Images from the T1w-3D GRE scans (Figure 1a) showed progressive signal enhancement in the liver and spleen followed by a drop to prescan levels by day 28 post-injection. This was accompanied by a drop in signal intensity in the inferior vena cava (IVC). Maximum signal enhancement in the liver was observed at the 24 h time point and at the 4 h time point for the spleen. A plot of SNR against time for the IVC signal (Figure 1b), suggests a circulation clearance half-life of about 12 h. ICP-MS analysis to quantify Gd levels in the blood, liver and spleen tissue samples corroborate the general trends observed in the T1w-3D GRE images.

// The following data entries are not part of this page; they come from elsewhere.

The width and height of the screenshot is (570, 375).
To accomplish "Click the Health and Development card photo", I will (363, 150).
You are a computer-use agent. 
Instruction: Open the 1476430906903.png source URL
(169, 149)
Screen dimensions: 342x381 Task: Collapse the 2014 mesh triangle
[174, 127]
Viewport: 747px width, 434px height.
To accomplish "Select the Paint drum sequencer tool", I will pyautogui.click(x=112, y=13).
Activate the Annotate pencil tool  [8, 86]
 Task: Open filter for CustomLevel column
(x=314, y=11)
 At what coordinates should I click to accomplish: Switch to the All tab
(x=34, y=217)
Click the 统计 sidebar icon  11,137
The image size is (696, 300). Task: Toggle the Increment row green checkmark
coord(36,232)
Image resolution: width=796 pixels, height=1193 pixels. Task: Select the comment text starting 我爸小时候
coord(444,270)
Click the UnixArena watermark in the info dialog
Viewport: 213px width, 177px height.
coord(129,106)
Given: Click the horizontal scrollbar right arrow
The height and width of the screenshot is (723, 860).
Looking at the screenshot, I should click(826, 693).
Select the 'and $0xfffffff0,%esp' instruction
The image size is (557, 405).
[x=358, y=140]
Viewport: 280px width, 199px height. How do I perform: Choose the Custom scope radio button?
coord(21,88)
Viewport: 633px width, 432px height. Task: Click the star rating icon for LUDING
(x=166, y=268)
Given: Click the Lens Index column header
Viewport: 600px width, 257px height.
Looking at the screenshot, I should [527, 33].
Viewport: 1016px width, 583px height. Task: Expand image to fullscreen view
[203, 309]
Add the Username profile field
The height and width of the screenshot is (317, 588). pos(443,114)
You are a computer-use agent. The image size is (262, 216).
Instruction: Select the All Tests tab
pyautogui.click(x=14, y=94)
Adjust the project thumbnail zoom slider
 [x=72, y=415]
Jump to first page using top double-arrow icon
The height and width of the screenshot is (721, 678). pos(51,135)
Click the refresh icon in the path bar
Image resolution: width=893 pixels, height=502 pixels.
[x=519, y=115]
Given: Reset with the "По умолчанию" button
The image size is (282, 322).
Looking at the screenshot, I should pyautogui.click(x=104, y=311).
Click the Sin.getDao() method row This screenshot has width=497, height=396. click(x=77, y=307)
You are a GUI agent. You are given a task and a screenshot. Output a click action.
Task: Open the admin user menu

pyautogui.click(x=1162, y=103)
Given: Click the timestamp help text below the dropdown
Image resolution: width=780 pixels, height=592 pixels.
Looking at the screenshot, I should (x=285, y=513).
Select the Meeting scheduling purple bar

However, unlike the image guided analysis, the of Gd levels in the liver and spleen peak at 7 days post-contrast at ~175 µg/g wet tissue and ~350 µg/g wet tissue respectively (Figure 2). It also shows some slight increases in Gd levels in the other organs including brain, lungs, kidneys and skin within the first 14 days post injection but these all return to baseline levels by day 28, while levels in the liver (~60 µg/g wet tissue) and spleen (~175 μg/g wet tissue) remain significant.

Conclusions

Longitudinal MRI demonstrated systemic clearance of Gd(III)DOTA-DSPE-based liposomal via the organs of reticulo-endothelial system i.e., liver and spleen. This is consistent with known clearance route of liposomal agents. MR signal intensity in the blood had returned to baseline level by day 14 and only liver and spleen signals noticeable by day 28 (Fig 2). The data shows no noticeable accumulation of the agent in the skin and brain suggesting that both NSF and brain accumulation are not likely. These results demonstrate some insights on the potential safety profile of Gd(III)DOTA-DSPE-based liposomal agents.

Acknowledgements

This work was supported by NIH (grant no. R21 EB020153 to E.A.T. and RO1 HD094347 to A.V.A.) and Alzeca Biosciences, Inc.

References

1. Tanifum, EA, Ghaghada, KB, Vollert, C, Head, E, Eriksen, JL, Annapragada, A. A novel liposomal nanoparticle for the imaging of amyloid plaques by MRI. J Alzheimers Dis 2016, 52(2), 731-745. 2. Woodside DG, Tanifum EA, Ghaghada KB, Biediger RJ, Caivano AR, Starosolski ZA, Khounlo S, Bhayana S, Abbasi S, Craft Jr JW, Maxwell DS, Patel C, Stupin IV, Bakthavatsalam D, Market RV, Willerson JT, Dixon RAF, Vanderslice P, and Annapragada AV. Magnetic resonance imaging of atherosclerotic plaque at clinically relevant field strengths (1T) by targeting the integrin α4β1. Scientific Reports 2018, 8(1):3733. doi: 10.1038/s41598-018-21893-x.